When I was young, I think I approached history the way many people do – it was a subject I had to take in school, and not much more. I was a good test taker – so I could memorize the names and dates, at least long enough to get an A on the test. But history held no more significance to me than that.
It wasn’t until our family moved to Wuerzburg, Germany for more than five years, and I found myself surrounded by history that I could reach out and touch, that I figured out that history was more than just the names and dates in my history textbooks.
All of a sudden I was surrounded by what makes history real – the stories! And then I realized that it’s the stories behind those names and faces that make history important, that make history come alive.
Now, I find myself asking often: What happened in this place? Why did it happen? What was the context in which it happened? Maybe it’s the storyteller in me that wants to find the answers to these and many other questions. Or maybe the seeds of a historian had been planted when I was younger, traveling through Central America with my family, and I just didn’t realize it.
But whatever the reason, being there in Wuerzburg, I suddenly found the desire to learn more. In fact the more I learned about this amazing place that we had been transplanted to, the more I wanted to know. I found myself taking every tour I could find in English, tours that took me through the palace, in and around the castle, or through the historic old portions of town.
After awhile I became frustrated at the lack of English materials that existed to tell me more about this city and its fascinating history. When I complained to a friend of mine that I couldn’t find a book in English about the history of our town, she replied very matter-of-factly, “Because you haven’t written it yet.”

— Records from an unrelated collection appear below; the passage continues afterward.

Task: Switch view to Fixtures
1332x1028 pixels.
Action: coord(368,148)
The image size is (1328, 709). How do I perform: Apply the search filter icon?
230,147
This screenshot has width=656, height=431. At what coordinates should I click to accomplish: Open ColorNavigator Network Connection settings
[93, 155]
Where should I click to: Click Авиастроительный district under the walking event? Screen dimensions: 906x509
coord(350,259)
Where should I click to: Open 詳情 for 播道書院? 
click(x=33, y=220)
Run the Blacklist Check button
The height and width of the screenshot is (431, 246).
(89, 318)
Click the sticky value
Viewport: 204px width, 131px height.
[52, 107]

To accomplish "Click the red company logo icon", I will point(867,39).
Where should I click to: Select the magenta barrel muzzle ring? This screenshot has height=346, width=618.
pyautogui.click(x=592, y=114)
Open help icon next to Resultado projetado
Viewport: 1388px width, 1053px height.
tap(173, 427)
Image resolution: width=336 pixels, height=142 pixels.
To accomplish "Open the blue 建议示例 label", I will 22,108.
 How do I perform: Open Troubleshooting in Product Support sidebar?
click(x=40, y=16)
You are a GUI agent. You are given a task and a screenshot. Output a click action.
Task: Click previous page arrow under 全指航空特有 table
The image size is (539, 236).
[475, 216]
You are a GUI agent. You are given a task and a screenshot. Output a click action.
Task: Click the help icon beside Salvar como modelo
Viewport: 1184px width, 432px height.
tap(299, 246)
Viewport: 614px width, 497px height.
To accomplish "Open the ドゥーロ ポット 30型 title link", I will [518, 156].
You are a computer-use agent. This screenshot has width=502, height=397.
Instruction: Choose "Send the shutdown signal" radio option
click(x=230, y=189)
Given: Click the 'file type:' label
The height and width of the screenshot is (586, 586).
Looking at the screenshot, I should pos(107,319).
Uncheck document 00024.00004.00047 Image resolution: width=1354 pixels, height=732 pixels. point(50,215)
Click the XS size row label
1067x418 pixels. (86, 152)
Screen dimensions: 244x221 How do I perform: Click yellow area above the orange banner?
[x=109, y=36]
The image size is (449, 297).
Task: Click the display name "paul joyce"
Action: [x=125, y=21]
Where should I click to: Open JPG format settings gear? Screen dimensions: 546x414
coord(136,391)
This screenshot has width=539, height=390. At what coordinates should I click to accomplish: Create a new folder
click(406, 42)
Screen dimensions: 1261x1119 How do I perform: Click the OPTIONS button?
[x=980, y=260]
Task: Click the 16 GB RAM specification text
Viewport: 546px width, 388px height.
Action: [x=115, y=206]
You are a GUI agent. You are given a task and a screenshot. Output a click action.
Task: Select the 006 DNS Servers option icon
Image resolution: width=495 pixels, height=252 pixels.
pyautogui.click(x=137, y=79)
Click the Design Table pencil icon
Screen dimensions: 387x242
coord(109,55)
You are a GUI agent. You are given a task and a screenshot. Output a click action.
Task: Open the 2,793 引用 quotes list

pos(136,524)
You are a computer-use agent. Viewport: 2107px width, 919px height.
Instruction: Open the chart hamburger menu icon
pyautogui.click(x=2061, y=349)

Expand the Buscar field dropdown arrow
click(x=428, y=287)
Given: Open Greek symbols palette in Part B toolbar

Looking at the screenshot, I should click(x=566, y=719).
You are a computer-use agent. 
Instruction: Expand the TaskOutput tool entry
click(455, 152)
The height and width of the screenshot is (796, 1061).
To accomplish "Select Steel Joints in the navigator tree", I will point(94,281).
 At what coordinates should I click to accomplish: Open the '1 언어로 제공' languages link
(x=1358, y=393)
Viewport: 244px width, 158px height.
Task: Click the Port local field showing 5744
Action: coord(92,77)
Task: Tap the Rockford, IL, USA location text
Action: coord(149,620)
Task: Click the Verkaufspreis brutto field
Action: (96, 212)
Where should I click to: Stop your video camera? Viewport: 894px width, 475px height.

When I was done laughing at her (at that point I had never considered writing anything for readership beyond myself, my teacher, or my family), I looked at the pages of notes I had already compiled from the countless tours I had taken, looked at the stack of books I had been pouring over just for the fun of it, and finally admitted that it could be fun to write a short history book.
And that, as they say, was just the beginning. Over the next two plus decades I was generally busy homeschooling my twelve children, but along the way it seemed that I just kept stumbling across the wonderful stories we call history: The history of those who made up the Lewis and Clark Expedition; the history of George Vanderbilt and the amazing house he built and called Biltmore; and of course, the never ending stories I read about Leonardo da Vinci and his amazing life and work.
It seems that the stories are everywhere I go. Whether I am taking a vacation in Panama or visiting family in Turkey or Albania, the stories seem to reach out to me. They beg me to listen to them, to hear them, and then to retell them. It is actually one of the things I love the most about being an author – it gives me an excuse to do more digging, another reason (besides just for the fun of it) to travel across the country and around the world, and an audience with which to share it.
My hope is that is long as I am on this earth, I will be able to enjoy the stories of history that are all around me – and to share them with others, both young and not so young.